Aqui estão as formas mais comuns como estas imagens são utilizadas atualmente:
1. Malware em Pixels (Esteganografia)
- Criminosos escondem fragmentos de código nos metadados ou nos próprios pixels das imagens.
O que acontece: ao abrir a imagem num navegador ou aplicação vulnerável, o código é extraído e executado, podendo instalar ransomware ou cavalos de Troia bancários. - Exemplo: Campanhas como a FileFix utilizam estas imagens para descarregar cargas maliciosas em várias etapas, dificultando a análise de segurança.
2. Ataques Visuais contra IAs (Prompt Injection Visual)
Com a popularização de assistentes de IA que “leem” imagens, surgiu uma técnica que engana o modelo.
- O que acontece: uma imagem contém comandos ocultos (invisíveis ao olho humano, mas legíveis pela IA). Se enviar essa imagem para um assistente de IA, ela pode “dar ordens” ao sistema para exfiltrar dados sigilosos ou aceder a informações privadas sem o seu consentimento.
3. “Selfie Spoofing” com IA
Imagens públicas das suas redes sociais estão a ser usadas para burlar sistemas de reconhecimento facial.

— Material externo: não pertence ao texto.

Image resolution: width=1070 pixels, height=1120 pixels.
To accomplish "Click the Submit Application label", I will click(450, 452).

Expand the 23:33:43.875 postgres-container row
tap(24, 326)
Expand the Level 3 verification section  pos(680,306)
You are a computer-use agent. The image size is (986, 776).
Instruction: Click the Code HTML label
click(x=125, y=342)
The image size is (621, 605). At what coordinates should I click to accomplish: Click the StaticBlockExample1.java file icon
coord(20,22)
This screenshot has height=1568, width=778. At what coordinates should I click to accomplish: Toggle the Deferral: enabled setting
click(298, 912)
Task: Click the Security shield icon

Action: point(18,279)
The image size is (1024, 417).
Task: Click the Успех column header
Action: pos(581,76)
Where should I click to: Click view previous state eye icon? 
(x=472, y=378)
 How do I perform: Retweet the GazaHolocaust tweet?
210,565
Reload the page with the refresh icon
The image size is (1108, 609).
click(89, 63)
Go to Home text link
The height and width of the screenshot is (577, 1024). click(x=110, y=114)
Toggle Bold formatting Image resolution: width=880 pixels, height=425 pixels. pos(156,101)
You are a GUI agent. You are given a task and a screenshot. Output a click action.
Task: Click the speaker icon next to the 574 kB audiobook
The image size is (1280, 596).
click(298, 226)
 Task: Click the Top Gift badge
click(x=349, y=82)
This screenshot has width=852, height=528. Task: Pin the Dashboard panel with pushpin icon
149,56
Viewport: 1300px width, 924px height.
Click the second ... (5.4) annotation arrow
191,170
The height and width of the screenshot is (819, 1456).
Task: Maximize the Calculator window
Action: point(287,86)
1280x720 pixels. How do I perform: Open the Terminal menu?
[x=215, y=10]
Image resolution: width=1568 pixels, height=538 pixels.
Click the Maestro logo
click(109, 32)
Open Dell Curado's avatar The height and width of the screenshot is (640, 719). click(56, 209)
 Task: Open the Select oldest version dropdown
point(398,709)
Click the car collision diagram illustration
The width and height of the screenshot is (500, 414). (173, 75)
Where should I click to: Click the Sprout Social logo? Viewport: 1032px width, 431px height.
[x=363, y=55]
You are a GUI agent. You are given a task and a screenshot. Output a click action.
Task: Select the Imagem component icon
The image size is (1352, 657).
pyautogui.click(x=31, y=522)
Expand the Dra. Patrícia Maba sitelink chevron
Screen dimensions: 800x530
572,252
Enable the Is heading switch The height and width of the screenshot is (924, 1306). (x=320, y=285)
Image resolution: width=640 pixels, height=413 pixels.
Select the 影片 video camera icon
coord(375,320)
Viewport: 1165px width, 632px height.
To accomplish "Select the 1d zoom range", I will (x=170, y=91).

- O que acontece: Através de Inteligência Artificial, criminosos animam fotos estáticas para criar uma prova de “vivacidade” falsa, permitindo-lhes abrir contas bancárias ou validar transações em seu nome.
Como se proteger? - Cuidado com anexos de desconhecidos: mesmo que o ficheiro pareça apenas uma foto, não o abra se a origem for suspeita.
- Desative a pré-visualização automática: em aplicações de mensagens e e-mail, evite que as imagens sejam descarregadas automaticamente.
- Use ferramentas de limpeza: Soluções de Content Disarm and Reconstruction (CDR) da OPSWAT podem remover metadados e códigos ocultos de imagens antes de chegarem ao utilizador final.
- Atualize os seus sistemas: as falhas exploradas por estas imagens são frequentemente corrigidas em atualizações de navegadores (como o Chrome) e sistemas operativos.